Page:

The decision


Upper Tribunal
(Immigration and Asylum Chamber) Appeal Number: hu/08788/2018

THE IMMIGRATION ACTS

Heard at Field House
Decision & Reasons Promulgated
On 27 February 2019
On 13 March 2019



Before

DEPUTY UPPER TRIBUNAL JUDGE M A HALL

Between

THE SECRETARY OF STATE FOR THE HOME DEPARTMENT
Appellant

and

Sujash Mitra
(ANONYMITY DIRECTION not made)
Respondent

Representation:

For the Appellant: Mrs L Kenny, Senior Home Office Presenting Officer
For the Respondent: Mr D Coleman of Counsel instructed by Thamina Solicitors


DECISION AND REASONS

Introduction and Background
1. The Secretary of State appeals against a decision of Judge L K Gibbs (the judge) of the First-tier Tribunal (the FTT) promulgated on 18th December 2018.
2. The Respondent before the Upper Tribunal was the Appellant before the FTT and I will refer to him as the Claimant.
3. The Claimant is a citizen of Bangladesh born 5th December 1976. He entered the UK on 27th April 2007 as a student. He had lawful leave to remain until 5th December 2016.
4. On 16th December 2016 he applied for leave to remain in the UK on the basis of his private and family life. This application was varied on 10th April 2017, to an application for indefinite leave to remain on the basis of ten years' lawful residence in the UK.
5. The application was refused on 28th March 2018. The Respondent did not accept that the Appellant had acquired ten years' continuous lawful residence in the UK and therefore did not meet the requirements of paragraph 276B(i)(a) and (v) of the Immigration rules.
6. The Respondent found that paragraph 322(5) of the Immigration Rules applied in relation to a TOEIC test taken with Educational Testing Service (ETS) on 22nd August 2012, as the Respondent was satisfied that the Appellant used a proxy test taker.
7. The appeal was heard by the FTT on 19th November 2018. The judge did not accept that the Secretary of State had proved that the Claimant had acted dishonestly and did not accept that it had been proved that a proxy test taker had been used. The judge noted that the Appellant had taken a second TOEIC test on 26th September 2012, five weeks after the disputed test, which was not disputed, and scored 200 in speaking and 160 in writing, which was an improvement on both of his previous scores in the disputed test. Because of this the judge found that the Appellant had not used a proxy test taker on 22nd August 2012.

Given data:
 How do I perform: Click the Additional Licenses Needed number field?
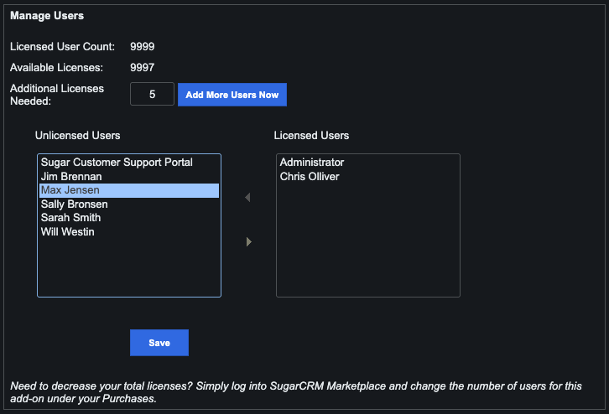point(153,95)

Do this:
Answer these questions using the tribunal decision:
1. Of which country is the Claimant a citizen?
2. On what date was the application refused?
3. What scores did the Claimant receive in speaking and in writing on the second TOEIC test?

Solution to this task:
1. Bangladesh.
2. 28th March 2018.
3. 200 in speaking and 160 in writing.